Date Posted: 11/9/2018

Job Snapshot

Job Description



Overview

The General® Insurance, also known as Permanent General, is a growing company and a leading non-standard auto insurance provider.  Currently, we are seeking qualified applicants for Personal Injury Protection/No-Fault (PIP) Adjuster II.  We offer great training, a well defined career path and a fun and challenging work environment where the right candidate will learn and grow with the company.  We pride ourselves on teamwork and quality customer service.  If you do too, please check us out!
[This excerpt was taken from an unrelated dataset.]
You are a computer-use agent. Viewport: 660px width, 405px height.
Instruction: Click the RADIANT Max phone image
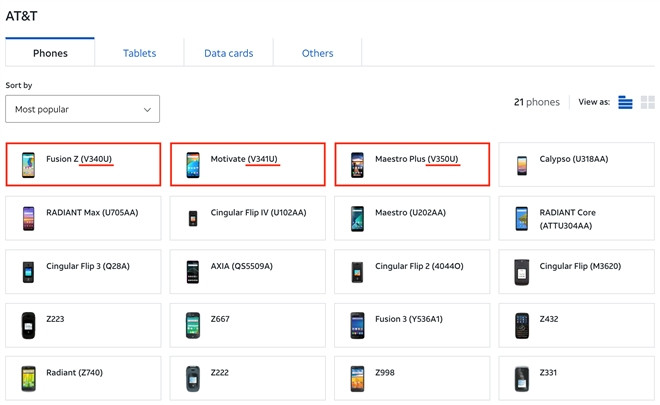tap(28, 219)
The General® offers a generous benefits package to its employees including medical, dental, vision and life insurance after one month of employment; health care and dependent care flexible spending accounts, tuition reimbursement, paid time off (vacation, sick, holidays), 401(k) participation with a matching contribution, wellness initiatives and much more!



Responsibilities

Reporting to a Claims Supervisor, this experienced PIP/No-Fault Adjuster position is responsible for investigating and resolving personal injury protection and medical payments claims in multiple states in accordance with state rules and regulations as well as company guidelines.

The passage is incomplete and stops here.